====== Task data ======
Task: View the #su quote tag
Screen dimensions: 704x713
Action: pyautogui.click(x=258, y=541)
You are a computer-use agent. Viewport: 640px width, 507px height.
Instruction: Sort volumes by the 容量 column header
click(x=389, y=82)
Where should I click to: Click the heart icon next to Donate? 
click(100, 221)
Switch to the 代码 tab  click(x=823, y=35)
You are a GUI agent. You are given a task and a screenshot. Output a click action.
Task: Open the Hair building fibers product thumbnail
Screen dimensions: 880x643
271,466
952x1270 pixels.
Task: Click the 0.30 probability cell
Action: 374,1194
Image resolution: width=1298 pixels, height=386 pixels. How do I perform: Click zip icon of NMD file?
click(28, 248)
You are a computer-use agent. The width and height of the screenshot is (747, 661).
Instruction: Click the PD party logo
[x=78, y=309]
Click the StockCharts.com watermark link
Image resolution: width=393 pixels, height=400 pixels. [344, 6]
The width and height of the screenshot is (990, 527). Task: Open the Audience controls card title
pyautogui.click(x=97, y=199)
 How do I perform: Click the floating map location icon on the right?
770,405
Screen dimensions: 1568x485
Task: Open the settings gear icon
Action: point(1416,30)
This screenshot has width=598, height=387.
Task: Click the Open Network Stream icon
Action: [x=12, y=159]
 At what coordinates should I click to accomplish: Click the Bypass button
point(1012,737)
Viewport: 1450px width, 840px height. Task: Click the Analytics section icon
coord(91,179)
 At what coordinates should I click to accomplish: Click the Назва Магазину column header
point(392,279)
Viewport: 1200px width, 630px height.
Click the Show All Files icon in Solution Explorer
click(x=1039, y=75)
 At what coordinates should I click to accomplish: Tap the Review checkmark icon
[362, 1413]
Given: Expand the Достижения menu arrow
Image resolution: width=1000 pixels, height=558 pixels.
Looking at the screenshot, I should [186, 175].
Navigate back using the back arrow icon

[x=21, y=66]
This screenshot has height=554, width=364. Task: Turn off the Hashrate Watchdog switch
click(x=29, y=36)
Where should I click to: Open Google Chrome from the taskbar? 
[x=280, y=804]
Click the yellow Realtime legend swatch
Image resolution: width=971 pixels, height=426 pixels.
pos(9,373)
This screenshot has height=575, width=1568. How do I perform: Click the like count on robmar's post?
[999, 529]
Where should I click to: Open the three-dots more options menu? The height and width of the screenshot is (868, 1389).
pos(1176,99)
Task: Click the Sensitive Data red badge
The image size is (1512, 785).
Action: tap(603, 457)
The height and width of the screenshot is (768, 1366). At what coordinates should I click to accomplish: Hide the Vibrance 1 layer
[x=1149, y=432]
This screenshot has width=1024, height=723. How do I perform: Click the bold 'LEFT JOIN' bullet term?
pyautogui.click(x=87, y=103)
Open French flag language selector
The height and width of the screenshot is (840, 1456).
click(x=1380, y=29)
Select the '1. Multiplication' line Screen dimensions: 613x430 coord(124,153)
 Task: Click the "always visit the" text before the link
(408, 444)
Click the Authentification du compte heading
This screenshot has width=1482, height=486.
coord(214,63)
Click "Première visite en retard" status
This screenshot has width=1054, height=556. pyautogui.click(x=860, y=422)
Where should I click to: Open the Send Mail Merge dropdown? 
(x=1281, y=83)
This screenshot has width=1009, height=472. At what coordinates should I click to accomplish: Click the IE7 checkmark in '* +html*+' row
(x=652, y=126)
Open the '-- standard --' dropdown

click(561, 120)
======
- [Exercise goal]: Exact retyping of all the entries is required.

- [Result]:
Task: View the #su quote tag
Screen dimensions: 704x713
Action: pyautogui.click(x=258, y=541)
You are a computer-use agent. Viewport: 640px width, 507px height.
Instruction: Sort volumes by the 容量 column header
click(x=389, y=82)
Where should I click to: Click the heart icon next to Donate? 
click(100, 221)
Switch to the 代码 tab  click(x=823, y=35)
You are a GUI agent. You are given a task and a screenshot. Output a click action.
Task: Open the Hair building fibers product thumbnail
Screen dimensions: 880x643
271,466
952x1270 pixels.
Task: Click the 0.30 probability cell
Action: 374,1194
Image resolution: width=1298 pixels, height=386 pixels. How do I perform: Click zip icon of NMD file?
click(28, 248)
You are a computer-use agent. The width and height of the screenshot is (747, 661).
Instruction: Click the PD party logo
[x=78, y=309]
Click the StockCharts.com watermark link
Image resolution: width=393 pixels, height=400 pixels. [344, 6]
The width and height of the screenshot is (990, 527). Task: Open the Audience controls card title
pyautogui.click(x=97, y=199)
 How do I perform: Click the floating map location icon on the right?
770,405
Screen dimensions: 1568x485
Task: Open the settings gear icon
Action: point(1416,30)
This screenshot has width=598, height=387.
Task: Click the Open Network Stream icon
Action: [x=12, y=159]
 At what coordinates should I click to accomplish: Click the Bypass button
point(1012,737)
Viewport: 1450px width, 840px height. Task: Click the Analytics section icon
coord(91,179)
 At what coordinates should I click to accomplish: Click the Назва Магазину column header
point(392,279)
Viewport: 1200px width, 630px height.
Click the Show All Files icon in Solution Explorer
click(x=1039, y=75)
 At what coordinates should I click to accomplish: Tap the Review checkmark icon
[362, 1413]
Given: Expand the Достижения menu arrow
Image resolution: width=1000 pixels, height=558 pixels.
Looking at the screenshot, I should [186, 175].
Navigate back using the back arrow icon

[x=21, y=66]
This screenshot has height=554, width=364. Task: Turn off the Hashrate Watchdog switch
click(x=29, y=36)
Where should I click to: Open Google Chrome from the taskbar? 
[x=280, y=804]
Click the yellow Realtime legend swatch
Image resolution: width=971 pixels, height=426 pixels.
pos(9,373)
This screenshot has height=575, width=1568. How do I perform: Click the like count on robmar's post?
[999, 529]
Where should I click to: Open the three-dots more options menu? The height and width of the screenshot is (868, 1389).
pos(1176,99)
Task: Click the Sensitive Data red badge
The image size is (1512, 785).
Action: tap(603, 457)
The height and width of the screenshot is (768, 1366). At what coordinates should I click to accomplish: Hide the Vibrance 1 layer
[x=1149, y=432]
This screenshot has width=1024, height=723. How do I perform: Click the bold 'LEFT JOIN' bullet term?
pyautogui.click(x=87, y=103)
Open French flag language selector
The height and width of the screenshot is (840, 1456).
click(x=1380, y=29)
Select the '1. Multiplication' line Screen dimensions: 613x430 coord(124,153)
 Task: Click the "always visit the" text before the link
(408, 444)
Click the Authentification du compte heading
This screenshot has width=1482, height=486.
coord(214,63)
Click "Première visite en retard" status
This screenshot has width=1054, height=556. pyautogui.click(x=860, y=422)
Where should I click to: Open the Send Mail Merge dropdown? 
(x=1281, y=83)
This screenshot has width=1009, height=472. At what coordinates should I click to accomplish: Click the IE7 checkmark in '* +html*+' row
(x=652, y=126)
Open the '-- standard --' dropdown

click(561, 120)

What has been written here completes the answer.